Tyler, you are too fast: didn't give me a chance to answer first! Of course, I agree with everything you say. I wrote the following before seeing your answer (except for the last paragraph).
Since I introduced this choice, let me explain. But first, echoing André, taking equivalence classes would be a wrong choice even if it gave a category, which it doesn't. In fact, the word “representation” in this context is a convenient lie: we are not doing representation theory here, and we must not think at all in terms of equivalence classes. For example, isomorphisms between “representations” control signs in equivariant cohomology theory.
One point is to obviate set theoretic nonsense. It has become unfashionable, perhaps, to pay attention to this, but of course the collection of all finite dimensional representations is not a set, and for many purposes, such as taking colimits as you say, one does want a set.
A mathematical point is that different universes give different categories of G-spectra, and that matters enormously: change of universe plays an essential role in equivariant stable homotopy theory. This could be dealt with in other ways, but use of universes is convenient.
Actually, how essential a universe is, depends on which choice of a category of $G$-spectra one has in mind. For all choices, it is very convenient to work with $G$-vector spaces with a fixed given $G$-inner product. For orthogonal $G$-spectra, the fact that the category $\mathcal I$ of such $G$-inner product spaces is essentially small (equivalent to a small category) allows us to use it without actually specifying a universe, although one does obtain a different $\mathcal I$ for each choice of a set of irreducible representations (the complete universe, allowing all, being the most important).

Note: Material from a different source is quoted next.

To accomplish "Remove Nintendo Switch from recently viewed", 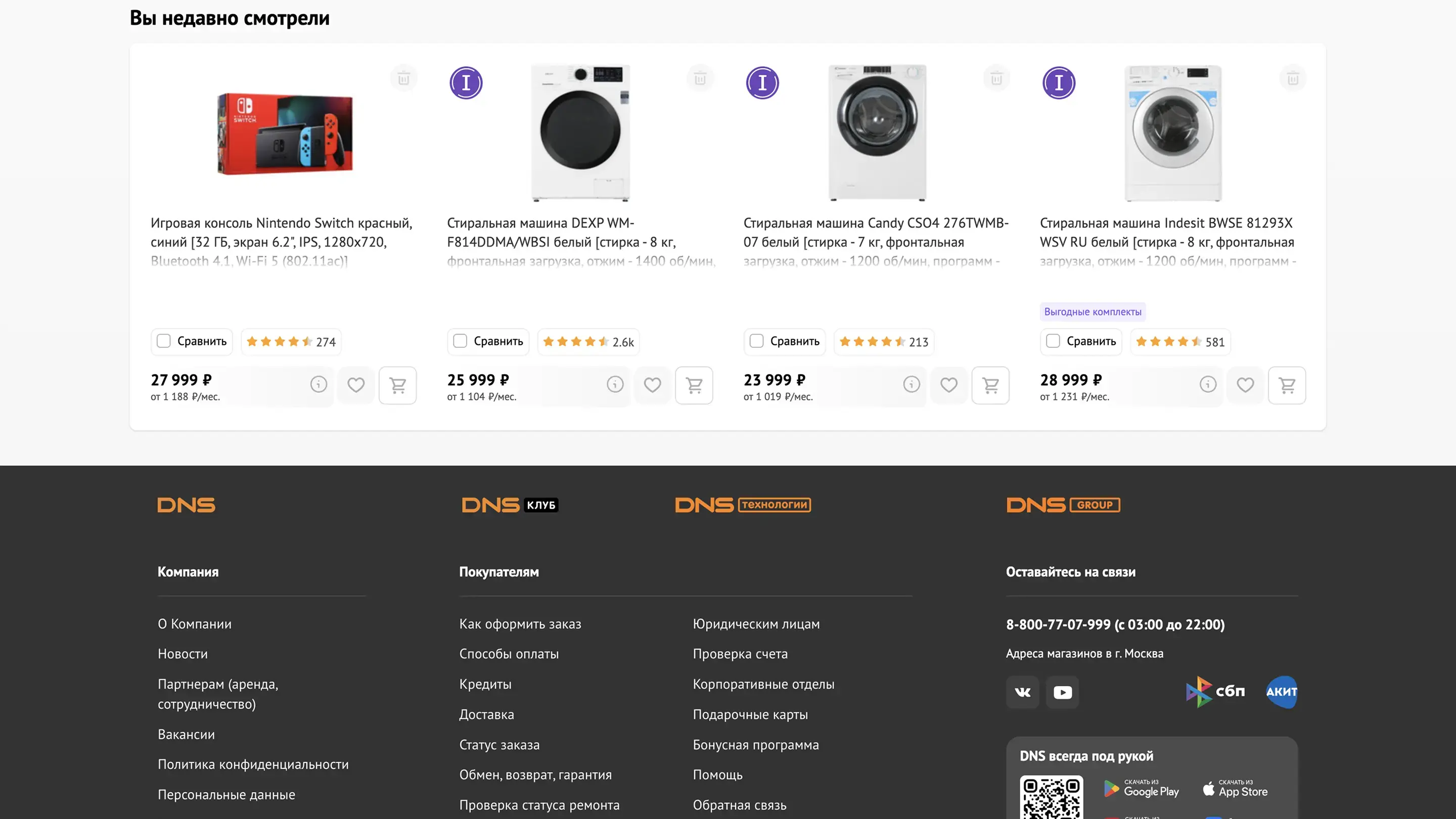I will (x=403, y=78).
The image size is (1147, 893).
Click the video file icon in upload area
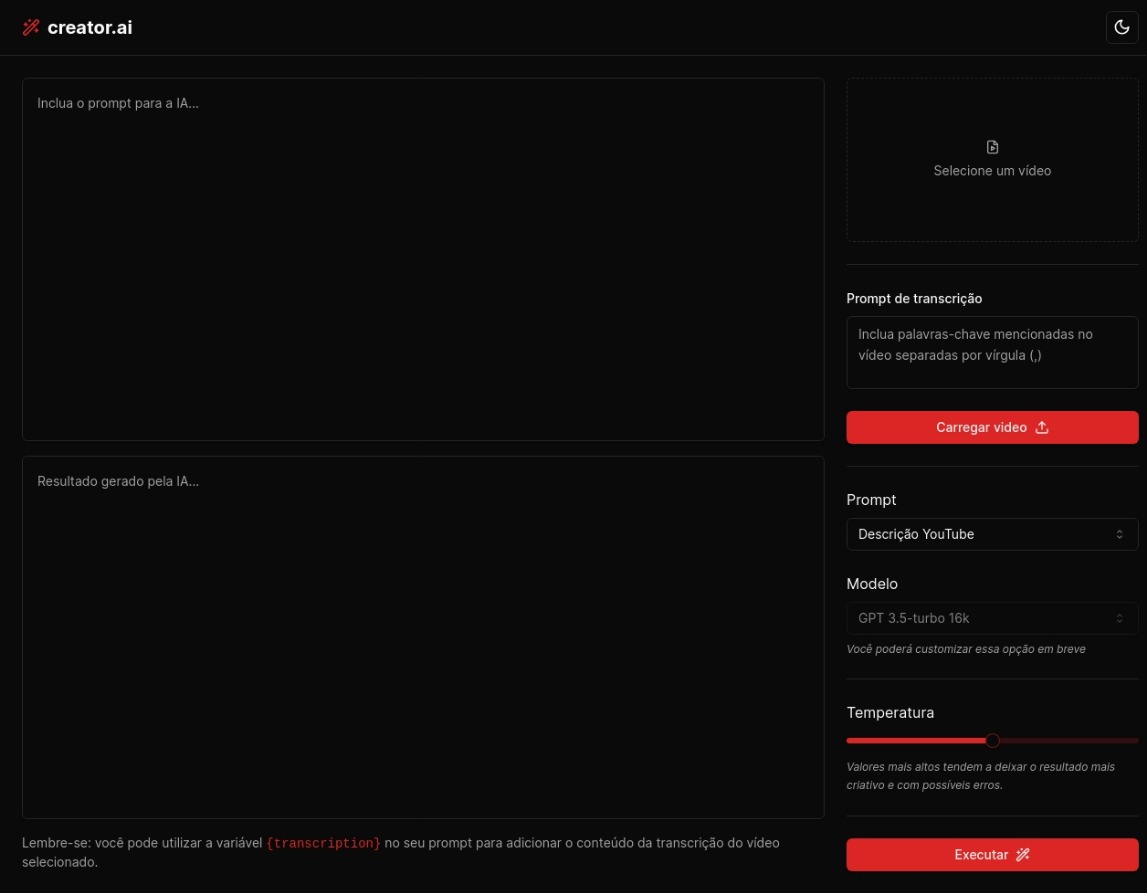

For $G$-spectra in the sense of Gaunce Lewis and myself, and therefore for the $S$-modules of EKMM (Elmendorf-Kriz-Mandell-May) use of a universe is truly essential: $G$-spectra are obtained from $G$-prespectra as colimits over inclusions of sub $G$-inner product spaces of a universe. Such colimits make no sense without use of some device to ensure smallness. In this line of development, use of a universe seems truly essential. The linear isometries $G$-operad $\mathcal L$ is central to the construction of the smash product (and to lots of work in equivariant infinite loop space theory), and $\mathcal L(j)$ is the $G$-space of linear isometries $U^j\to U$, where $U$ is the universe in which one is working. It would be ludicrous to try to make sense of that without working in a universe.
As a philosophical point, it is essential to be eclectic in this area and to allow use of different categories of $G$-spectra, such as orthogonal and Lewis-May or EKMM, since there are many things that one can readily prove with one and not the other. For a comparison of these two and discussion of change of universe, see for example Mandell-May, Equivariant orthogonal spectra and $S$-modules.
That source explains how, in orthogonal $G$-spectra, one can actually work with one fixed universe, even the trivial one, and obtain equivalent categories as Tyler says. Hill-Hopkins-Ravenel took that observation from Mandell-May and ran with it. To be honest, I sometimes regret we made that observation; as Tyler notes, it can be a source of confusion, and it can sometimes obscure the mathematics. Here again it is wise to be eclectic and think in terms of both physical change of universe and “phantom” change of universe in terms of that observation.